Puis ce sont, ici les tombereaux nocturnes qui passent lourdement avec leur escorte de sapeurs aux tabliers de cuir, et là un écrase-pierre qui ronchonne, sur l’autre rive, aplatissant la caillasse mouillée du macadam. Au loin, deux ouvriers cheminent en riant, un monsieur trébuche, navré par les pitoyables élans de la drôlesse qu’il vient de quitter, un caniche flaire la pierre du parapet, se tourne, lève le gigot, lance quelques gouttes et, remuant la queue, s’en va, au hasard du trottoir, cherchant une flaque à laper ou un os à mordre.
Sept heures sonnent, la chaussée commence à s’emplir de monde, la brume s’est déchirée, le ciel n’a plus ses teintes de paille et de rose, mais il arbore le bleu tendre des turquoises, les haquets sautent, les fardiers gémissent et tressaillent, les fiacres courent, clopin-clopant, les femmes en bonnet s’arrêtent et devisent, la pissotière chante doucement, le café de la vieille est épuisé, elle pare sa marchandise pour l’après-midi, met des toques de papier blanc à l’un des bouts de ses sucres d’orge, époussette ses hideuses mangeailles et rit au nez d’un pochard qui bouffonne et la veut baiser.
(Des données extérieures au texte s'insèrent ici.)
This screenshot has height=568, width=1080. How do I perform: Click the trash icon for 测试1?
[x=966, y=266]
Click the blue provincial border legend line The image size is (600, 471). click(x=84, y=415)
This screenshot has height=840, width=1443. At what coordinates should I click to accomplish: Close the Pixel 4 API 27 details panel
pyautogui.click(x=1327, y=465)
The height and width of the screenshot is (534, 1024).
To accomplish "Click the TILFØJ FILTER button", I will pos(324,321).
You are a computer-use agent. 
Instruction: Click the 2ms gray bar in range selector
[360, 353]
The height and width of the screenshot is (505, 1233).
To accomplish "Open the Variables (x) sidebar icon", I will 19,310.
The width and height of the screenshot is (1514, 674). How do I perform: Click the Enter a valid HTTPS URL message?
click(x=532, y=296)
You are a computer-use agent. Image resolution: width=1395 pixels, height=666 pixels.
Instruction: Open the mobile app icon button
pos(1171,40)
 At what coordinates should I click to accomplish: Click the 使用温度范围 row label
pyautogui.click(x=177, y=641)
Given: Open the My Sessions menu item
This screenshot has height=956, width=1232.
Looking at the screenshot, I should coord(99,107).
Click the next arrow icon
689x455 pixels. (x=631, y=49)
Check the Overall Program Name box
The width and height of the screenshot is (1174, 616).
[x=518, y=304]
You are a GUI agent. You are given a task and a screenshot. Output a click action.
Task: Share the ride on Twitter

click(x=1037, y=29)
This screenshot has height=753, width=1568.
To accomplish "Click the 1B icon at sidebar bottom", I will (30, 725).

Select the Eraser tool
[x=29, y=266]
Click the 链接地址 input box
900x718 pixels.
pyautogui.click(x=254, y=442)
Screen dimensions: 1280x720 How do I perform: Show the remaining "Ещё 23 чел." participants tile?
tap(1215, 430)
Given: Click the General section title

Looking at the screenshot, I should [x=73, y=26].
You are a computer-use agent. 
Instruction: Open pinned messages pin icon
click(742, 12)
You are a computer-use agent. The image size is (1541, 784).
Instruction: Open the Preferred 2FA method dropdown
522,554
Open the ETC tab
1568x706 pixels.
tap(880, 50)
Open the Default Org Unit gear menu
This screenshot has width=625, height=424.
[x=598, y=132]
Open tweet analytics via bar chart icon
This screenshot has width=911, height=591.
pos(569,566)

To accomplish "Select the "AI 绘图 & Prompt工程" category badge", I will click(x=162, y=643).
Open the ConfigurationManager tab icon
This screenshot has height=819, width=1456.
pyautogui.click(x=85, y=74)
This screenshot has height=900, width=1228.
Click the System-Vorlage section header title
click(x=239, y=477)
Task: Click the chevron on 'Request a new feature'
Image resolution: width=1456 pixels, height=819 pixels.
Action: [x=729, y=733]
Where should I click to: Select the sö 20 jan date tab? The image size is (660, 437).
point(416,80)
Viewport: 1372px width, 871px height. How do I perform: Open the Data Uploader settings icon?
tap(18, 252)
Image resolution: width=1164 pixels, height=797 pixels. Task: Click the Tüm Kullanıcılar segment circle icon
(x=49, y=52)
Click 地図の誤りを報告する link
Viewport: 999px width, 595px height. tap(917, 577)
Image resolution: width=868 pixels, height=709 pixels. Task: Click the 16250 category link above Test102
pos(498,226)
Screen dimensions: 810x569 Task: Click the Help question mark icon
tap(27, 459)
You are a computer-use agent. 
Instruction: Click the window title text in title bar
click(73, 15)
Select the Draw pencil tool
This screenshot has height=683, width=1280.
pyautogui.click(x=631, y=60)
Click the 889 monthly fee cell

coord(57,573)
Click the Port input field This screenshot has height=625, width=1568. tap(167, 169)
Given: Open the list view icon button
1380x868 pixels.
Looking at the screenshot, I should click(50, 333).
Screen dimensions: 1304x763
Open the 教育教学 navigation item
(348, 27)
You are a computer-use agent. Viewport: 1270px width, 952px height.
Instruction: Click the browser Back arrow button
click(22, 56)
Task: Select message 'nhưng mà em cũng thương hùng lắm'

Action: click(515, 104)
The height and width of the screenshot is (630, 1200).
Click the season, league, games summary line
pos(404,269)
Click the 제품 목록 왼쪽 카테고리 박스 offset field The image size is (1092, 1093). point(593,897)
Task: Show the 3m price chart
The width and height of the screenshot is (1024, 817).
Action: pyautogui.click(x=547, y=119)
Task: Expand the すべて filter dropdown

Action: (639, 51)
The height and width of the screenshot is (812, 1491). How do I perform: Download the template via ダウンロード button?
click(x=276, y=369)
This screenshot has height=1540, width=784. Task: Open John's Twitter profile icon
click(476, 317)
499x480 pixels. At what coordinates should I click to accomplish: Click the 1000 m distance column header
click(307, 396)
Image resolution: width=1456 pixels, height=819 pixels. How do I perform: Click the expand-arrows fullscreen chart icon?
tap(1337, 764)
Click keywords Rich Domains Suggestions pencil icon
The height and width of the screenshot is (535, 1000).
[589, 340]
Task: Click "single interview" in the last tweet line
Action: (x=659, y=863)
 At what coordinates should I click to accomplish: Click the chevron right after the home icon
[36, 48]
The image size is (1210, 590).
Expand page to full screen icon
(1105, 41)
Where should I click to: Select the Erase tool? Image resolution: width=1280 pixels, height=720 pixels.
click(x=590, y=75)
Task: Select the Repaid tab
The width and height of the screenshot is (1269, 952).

La ville est debout. Les enfants vont sortir; au mitan du jour, ils s’enfonceront dans la gorge les affreux suçons à l’absinthe et leur coeur se brouillera, et, le soir, au dîner, ils se refuseront à manger l’insipide panade!
O vieille hommasse, vendeuse de petit noir, joie des matins qui s’éveillent! ta tâche est accomplie; tu as réchauffé les matineux pauvres et tu as rompu la monotonie des ménages par les hurlements des mioches que l’on gifle pour n’avoir pas voulu, grâce à tes friandises, avaler l’assiette de soupe chaude.